> What is expected: Every entry below needs to be printed again exactly, with its pictures left out.
- - -
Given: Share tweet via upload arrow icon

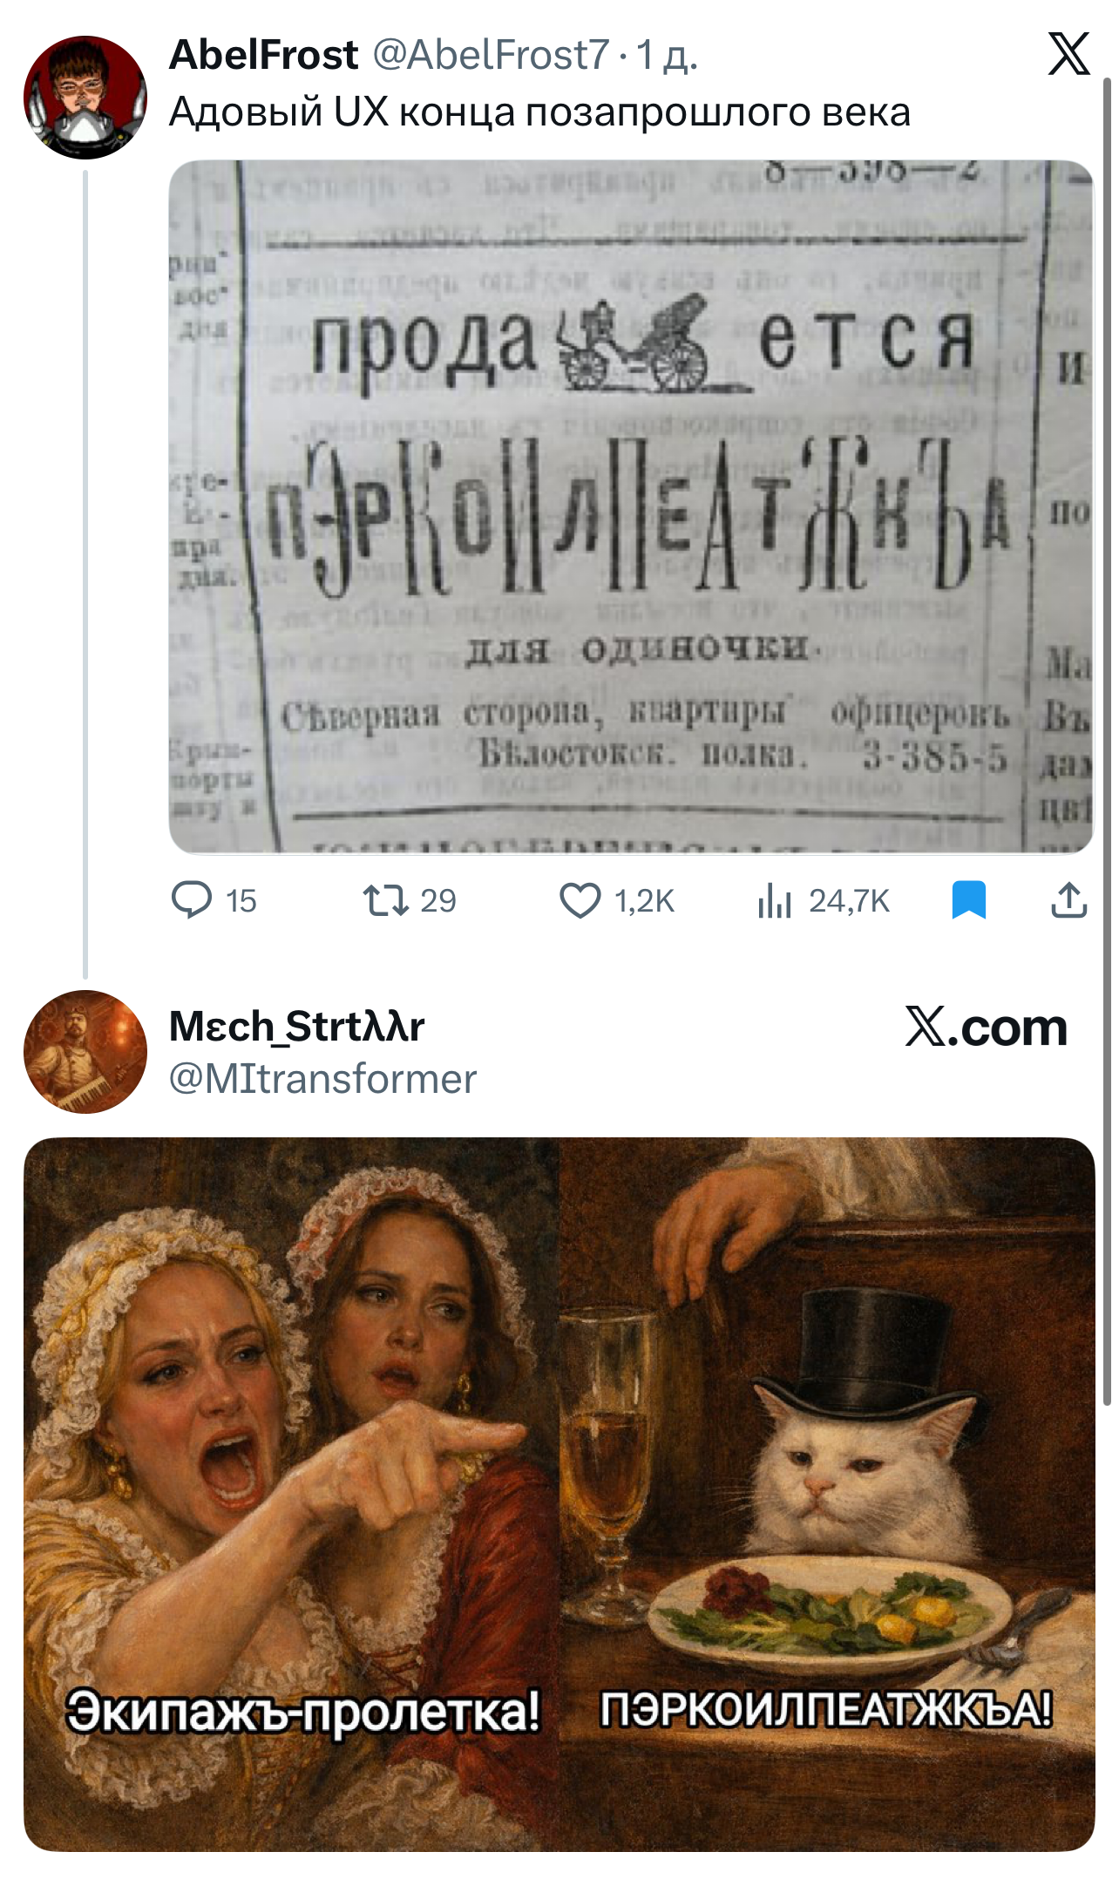Looking at the screenshot, I should tap(1069, 900).
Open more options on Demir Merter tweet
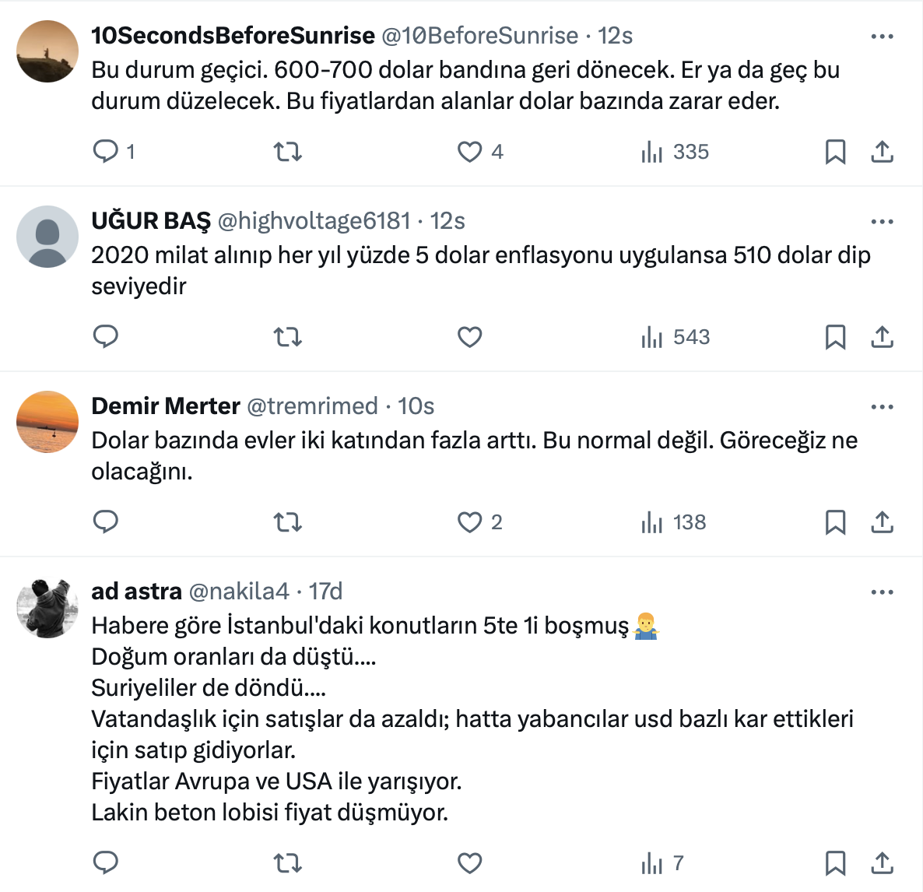This screenshot has height=892, width=923. pos(882,407)
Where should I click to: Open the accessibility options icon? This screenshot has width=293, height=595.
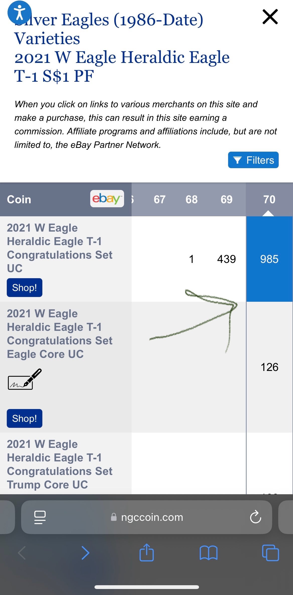pyautogui.click(x=19, y=12)
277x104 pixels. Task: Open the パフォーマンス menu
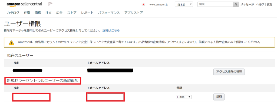[x=109, y=13]
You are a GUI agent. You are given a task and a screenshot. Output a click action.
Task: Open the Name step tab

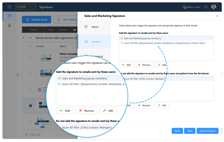(x=94, y=27)

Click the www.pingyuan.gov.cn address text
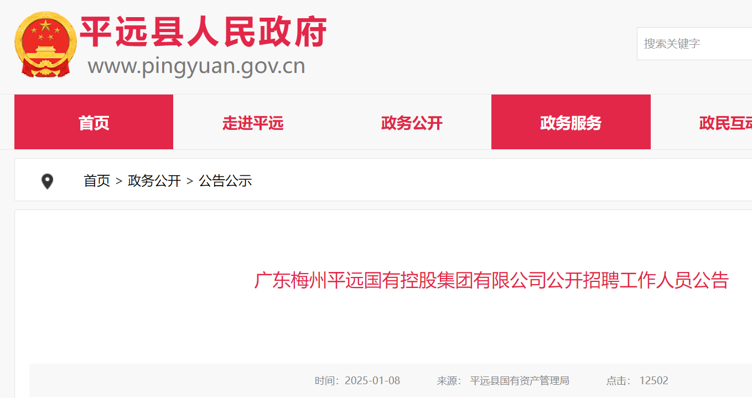coord(196,66)
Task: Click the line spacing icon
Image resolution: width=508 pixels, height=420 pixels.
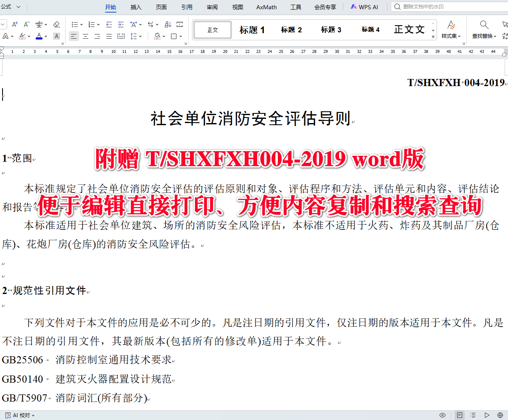Action: pos(134,37)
- - -
> Result:
Given: Share tweet via upload arrow icon

Looking at the screenshot, I should tap(1069, 900).
Open more options on Demir Merter tweet
This screenshot has height=892, width=923. pos(882,407)
Where should I click to: Open the accessibility options icon? This screenshot has width=293, height=595.
pyautogui.click(x=19, y=12)
277x104 pixels. Task: Open the パフォーマンス menu
[x=109, y=13]
You are a GUI agent. You are given a task and a screenshot. Output a click action.
Task: Open the Name step tab

(x=94, y=27)

Click the www.pingyuan.gov.cn address text
coord(196,66)
Task: Click the line spacing icon
Image resolution: width=508 pixels, height=420 pixels.
Action: pos(134,37)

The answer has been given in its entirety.